Exercise materials Block Start
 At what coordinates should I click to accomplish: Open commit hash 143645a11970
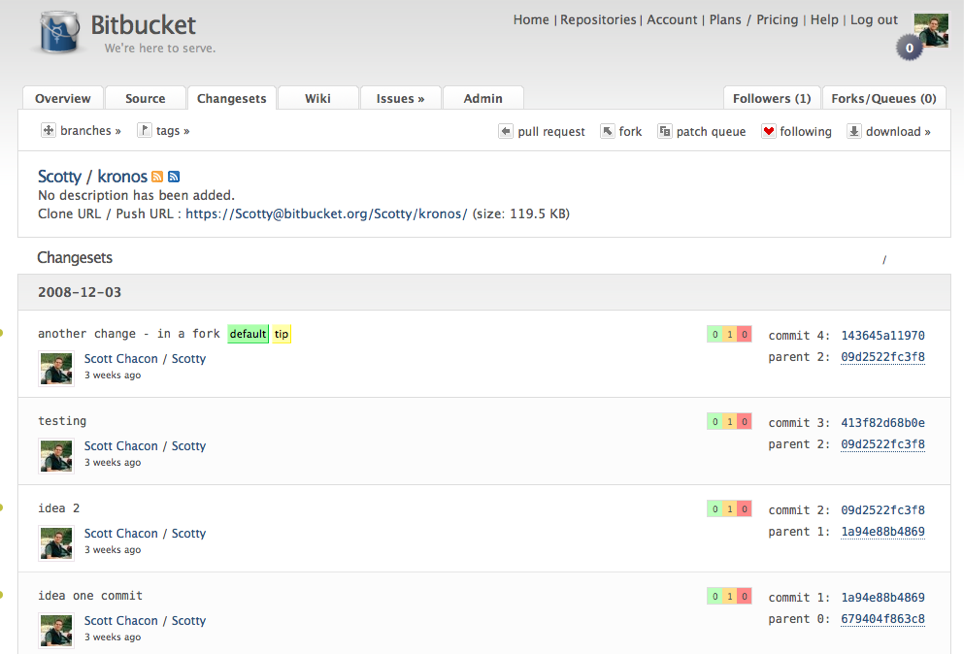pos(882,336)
Exercise materials Block End
Exercise materials Block Start
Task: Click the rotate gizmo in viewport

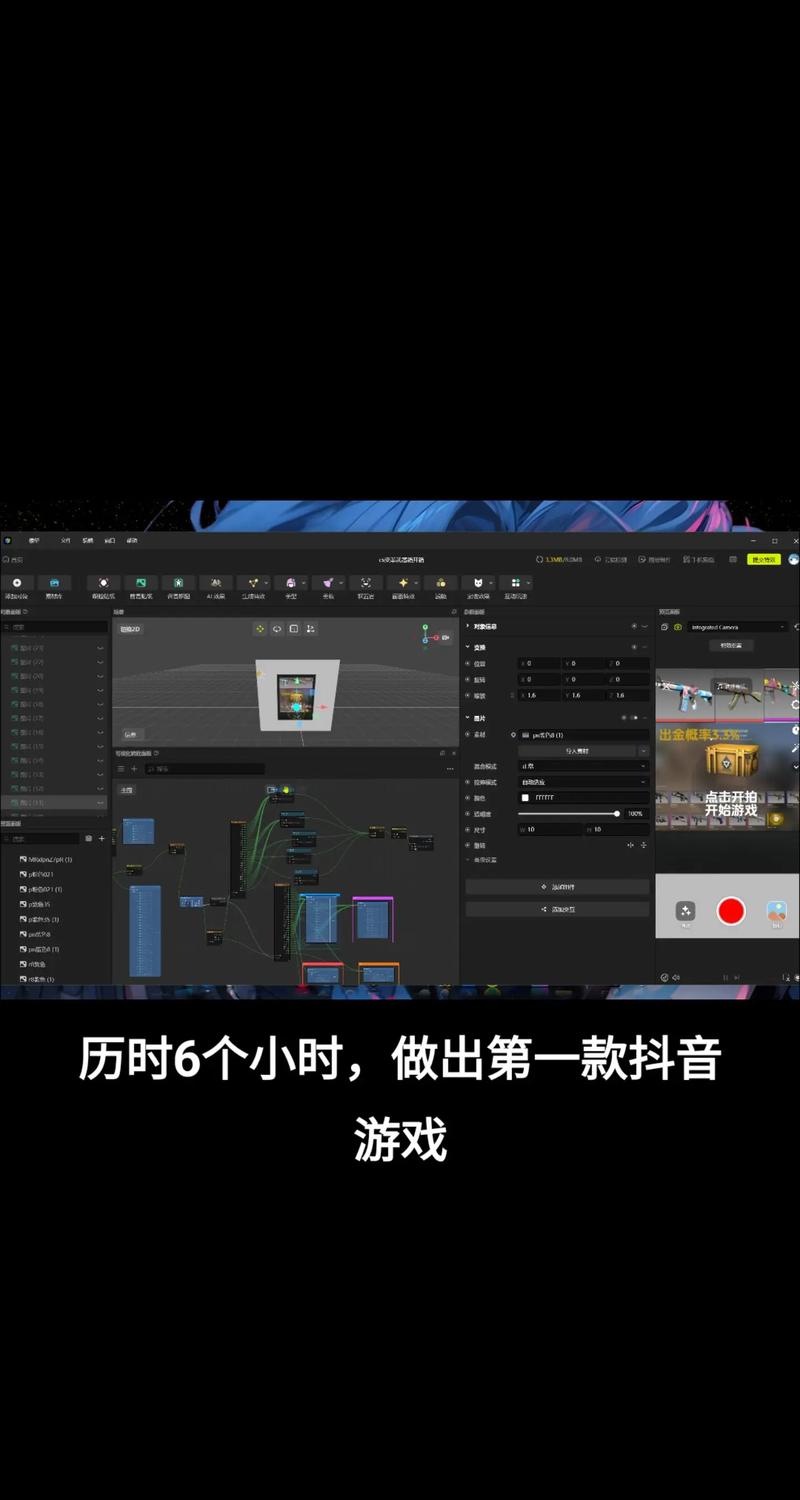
Exercise materials Block End
Exercise materials Block Start
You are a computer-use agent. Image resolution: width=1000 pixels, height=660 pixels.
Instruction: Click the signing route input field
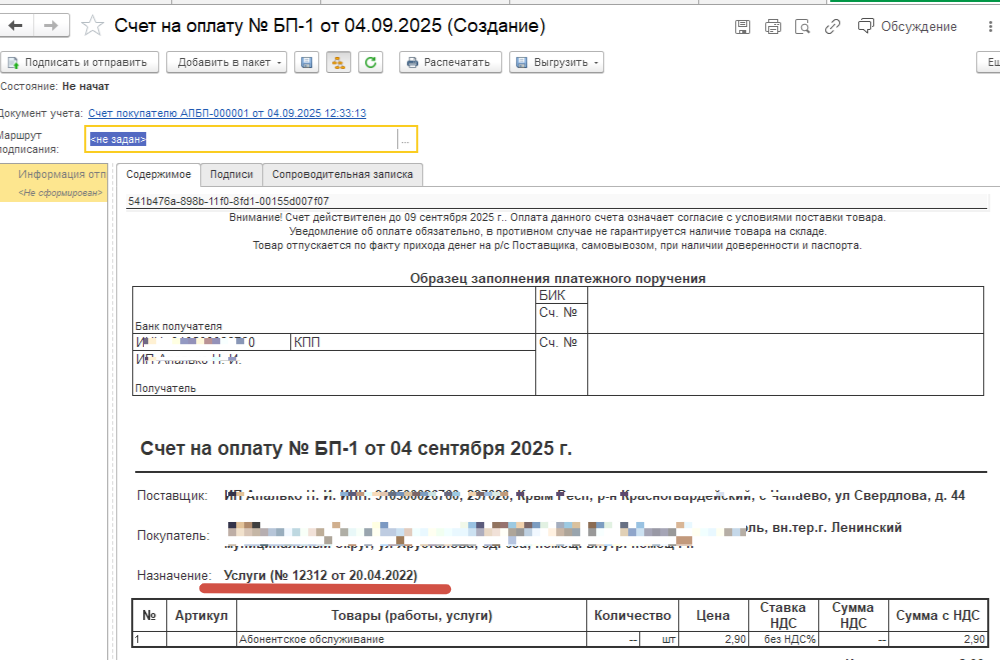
Exercise materials Block End
§ Work to be completed
Looking at the data above, return every line from the one with "You are a computer-use" down to the one with "Instruction: Click the", exactly and inclusively.

§ Output of the exercise
You are a computer-use agent. Image resolution: width=1000 pixels, height=660 pixels.
Instruction: Click the signing route input field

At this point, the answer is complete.